> [AUSGEWÄHLTER AUSZUG]
Schmerz und heile Welt

Am Sonntag wird der Filmregisseur Michael Verhoeven 70

  • Hans-Dieter Schütt
  • Lesedauer: 3 Min.

Die Arbeit eines Künstlers hat immer wieder zu ertragen, auf eine – unabdingbare! – Handwerklichkeit heruntergerechnet zu werden. Denn: Auch was aus dem Geheimnis komme und ins Geheimnis ziele, müsse doch trotzdem einen realen Kern erlernbarer Techniken haben. So kam einst die entsetzliche Rede auf die Ingenieure der Seele, und die Künstler wehrten sich gegen solche Vereinfachung, indem sie just den Beruf des Arztes heranzogen: Man könne schließlich nicht die Seele eines Menschen suchen, indem man ihn obduziere.

Michael Verhoeven war, bevor er Regisseur wurde, Arzt. Friedrich Wolf war es auch, Anton Tschechow ebenfalls. Der Weg in die Kunst bedeutet für einen Mediziner, nicht mehr Therapeut zu sein, sondern »nur« Diagnostiker. Kunst bietet Hilfe zur Selbsthilfe. Das Einverständnis mit dem Schmerz kann Leiden eher lindern als dauernde Narkosen. Der Trost liegt nicht in der Gesundheit, sondern im gesunden Empfinden, dass nichts im Dasein dauerhaft hält. Die heile Welt ist möglich, wenn man denn einen heiteren Sinn für Sekundensachen hat.

Der Filmemacher – sein Vater Paul Verhoeven drehte den DEFA-Märchenfilm »Das kalte Herz« – blickt so, wie man sich einen Arztblick wünscht. Er möchte nicht härter sein, als nottut. Er wirkt nicht wie ein Besessener, und vielleicht liegt da eine Ursache für die unangestrengte Vielseitigkeit seines Schaffens, das scheinbar behende die Stile wechselte und serielle Unterhaltung (»Lilli Lottofee«, »Die schnelle Gerdi«) mit dem ernsten aufklärerischen Film verband.

> [AUFGABENSTELLUNG] Welchen DEFA-Märchenfilm drehte laut dem Artikel über Michael Verhoeven dessen Vater Paul Verhoeven? Das anschließende Material ist eigenständig und gehört nicht zum Artikel.

Aus einer Sammlung entnommene Daten:
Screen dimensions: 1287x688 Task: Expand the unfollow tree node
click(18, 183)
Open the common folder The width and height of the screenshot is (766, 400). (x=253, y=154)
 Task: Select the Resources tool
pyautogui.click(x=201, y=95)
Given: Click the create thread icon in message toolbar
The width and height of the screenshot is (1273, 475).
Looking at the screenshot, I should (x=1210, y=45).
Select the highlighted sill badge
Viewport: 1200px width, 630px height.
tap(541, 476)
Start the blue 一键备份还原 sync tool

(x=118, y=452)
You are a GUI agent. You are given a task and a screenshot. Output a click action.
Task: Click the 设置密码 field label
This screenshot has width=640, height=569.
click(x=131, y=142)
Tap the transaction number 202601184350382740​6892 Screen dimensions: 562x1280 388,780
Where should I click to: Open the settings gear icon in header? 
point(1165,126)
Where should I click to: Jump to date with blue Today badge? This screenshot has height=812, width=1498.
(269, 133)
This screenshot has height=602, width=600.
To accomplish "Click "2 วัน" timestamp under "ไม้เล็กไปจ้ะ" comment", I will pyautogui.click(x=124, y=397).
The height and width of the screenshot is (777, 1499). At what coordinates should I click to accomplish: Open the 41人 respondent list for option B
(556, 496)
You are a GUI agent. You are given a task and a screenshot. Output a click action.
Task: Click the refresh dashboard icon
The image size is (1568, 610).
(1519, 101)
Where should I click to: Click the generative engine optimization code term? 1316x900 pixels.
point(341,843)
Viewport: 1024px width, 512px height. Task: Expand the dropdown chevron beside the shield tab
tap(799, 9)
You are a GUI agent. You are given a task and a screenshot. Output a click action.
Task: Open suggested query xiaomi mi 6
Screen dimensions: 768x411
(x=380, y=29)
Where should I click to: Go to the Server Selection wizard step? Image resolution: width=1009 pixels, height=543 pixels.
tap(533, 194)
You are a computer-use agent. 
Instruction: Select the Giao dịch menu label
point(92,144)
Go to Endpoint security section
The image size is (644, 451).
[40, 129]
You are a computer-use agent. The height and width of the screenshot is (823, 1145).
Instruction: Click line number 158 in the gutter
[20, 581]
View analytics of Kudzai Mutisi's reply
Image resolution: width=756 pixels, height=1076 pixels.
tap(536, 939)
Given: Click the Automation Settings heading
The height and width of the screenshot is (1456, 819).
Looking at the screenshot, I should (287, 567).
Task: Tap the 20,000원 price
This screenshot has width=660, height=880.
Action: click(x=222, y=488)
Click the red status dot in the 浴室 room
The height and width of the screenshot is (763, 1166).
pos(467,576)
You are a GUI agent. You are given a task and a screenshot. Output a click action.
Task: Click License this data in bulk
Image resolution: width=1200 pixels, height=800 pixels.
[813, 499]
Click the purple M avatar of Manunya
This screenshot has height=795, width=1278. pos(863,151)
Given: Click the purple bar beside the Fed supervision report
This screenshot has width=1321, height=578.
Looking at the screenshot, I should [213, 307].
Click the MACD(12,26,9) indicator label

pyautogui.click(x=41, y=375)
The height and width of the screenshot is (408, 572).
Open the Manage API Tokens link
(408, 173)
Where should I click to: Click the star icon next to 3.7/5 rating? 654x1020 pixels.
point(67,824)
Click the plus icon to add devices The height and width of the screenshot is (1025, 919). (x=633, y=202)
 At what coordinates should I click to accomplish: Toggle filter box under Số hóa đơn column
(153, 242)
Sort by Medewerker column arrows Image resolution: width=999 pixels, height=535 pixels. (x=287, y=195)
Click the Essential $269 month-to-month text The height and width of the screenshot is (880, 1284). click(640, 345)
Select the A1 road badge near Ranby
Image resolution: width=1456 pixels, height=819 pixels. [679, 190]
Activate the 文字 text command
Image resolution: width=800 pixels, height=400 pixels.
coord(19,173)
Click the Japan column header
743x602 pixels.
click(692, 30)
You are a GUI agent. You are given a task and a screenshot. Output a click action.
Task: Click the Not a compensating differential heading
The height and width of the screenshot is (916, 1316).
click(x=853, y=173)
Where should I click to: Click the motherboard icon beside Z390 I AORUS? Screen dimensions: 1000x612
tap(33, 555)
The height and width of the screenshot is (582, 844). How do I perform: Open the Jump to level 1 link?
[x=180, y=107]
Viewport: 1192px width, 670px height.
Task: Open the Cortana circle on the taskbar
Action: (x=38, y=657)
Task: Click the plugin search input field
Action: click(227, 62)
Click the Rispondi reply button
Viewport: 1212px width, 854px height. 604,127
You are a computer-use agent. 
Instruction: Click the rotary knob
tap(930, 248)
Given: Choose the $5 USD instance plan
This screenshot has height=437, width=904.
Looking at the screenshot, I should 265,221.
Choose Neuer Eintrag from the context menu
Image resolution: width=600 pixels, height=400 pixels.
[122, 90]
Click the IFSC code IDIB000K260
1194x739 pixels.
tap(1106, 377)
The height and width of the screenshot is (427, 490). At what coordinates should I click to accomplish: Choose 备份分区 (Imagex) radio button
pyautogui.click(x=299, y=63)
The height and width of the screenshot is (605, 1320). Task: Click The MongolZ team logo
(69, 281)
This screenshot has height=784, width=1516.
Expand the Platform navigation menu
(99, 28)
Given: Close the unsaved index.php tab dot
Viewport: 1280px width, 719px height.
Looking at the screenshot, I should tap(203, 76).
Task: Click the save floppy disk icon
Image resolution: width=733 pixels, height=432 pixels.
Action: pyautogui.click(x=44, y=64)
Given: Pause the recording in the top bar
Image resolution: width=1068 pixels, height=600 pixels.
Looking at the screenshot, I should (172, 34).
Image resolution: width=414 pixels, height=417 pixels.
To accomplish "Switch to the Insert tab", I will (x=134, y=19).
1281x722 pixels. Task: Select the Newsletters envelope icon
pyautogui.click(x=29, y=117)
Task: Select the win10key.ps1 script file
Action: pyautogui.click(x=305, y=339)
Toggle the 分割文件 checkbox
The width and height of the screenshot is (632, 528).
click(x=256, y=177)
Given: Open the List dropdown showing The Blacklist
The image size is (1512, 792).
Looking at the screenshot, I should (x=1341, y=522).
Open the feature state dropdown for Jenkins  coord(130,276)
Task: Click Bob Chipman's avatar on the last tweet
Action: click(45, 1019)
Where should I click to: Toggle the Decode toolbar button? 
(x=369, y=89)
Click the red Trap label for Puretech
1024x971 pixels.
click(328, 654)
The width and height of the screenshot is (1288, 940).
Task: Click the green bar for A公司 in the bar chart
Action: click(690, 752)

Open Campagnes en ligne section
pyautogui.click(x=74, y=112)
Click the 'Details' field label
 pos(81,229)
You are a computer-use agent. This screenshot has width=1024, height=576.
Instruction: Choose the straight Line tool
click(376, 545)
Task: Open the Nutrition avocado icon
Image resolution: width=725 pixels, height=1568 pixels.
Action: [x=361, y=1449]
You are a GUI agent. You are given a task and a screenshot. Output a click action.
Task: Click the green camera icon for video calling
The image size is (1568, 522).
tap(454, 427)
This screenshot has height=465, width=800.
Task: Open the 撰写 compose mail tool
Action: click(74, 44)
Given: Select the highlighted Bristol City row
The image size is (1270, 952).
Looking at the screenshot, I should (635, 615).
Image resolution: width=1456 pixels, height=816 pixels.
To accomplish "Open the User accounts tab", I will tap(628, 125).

> [LÖSUNG DER AUFGABE] »Das kalte Herz«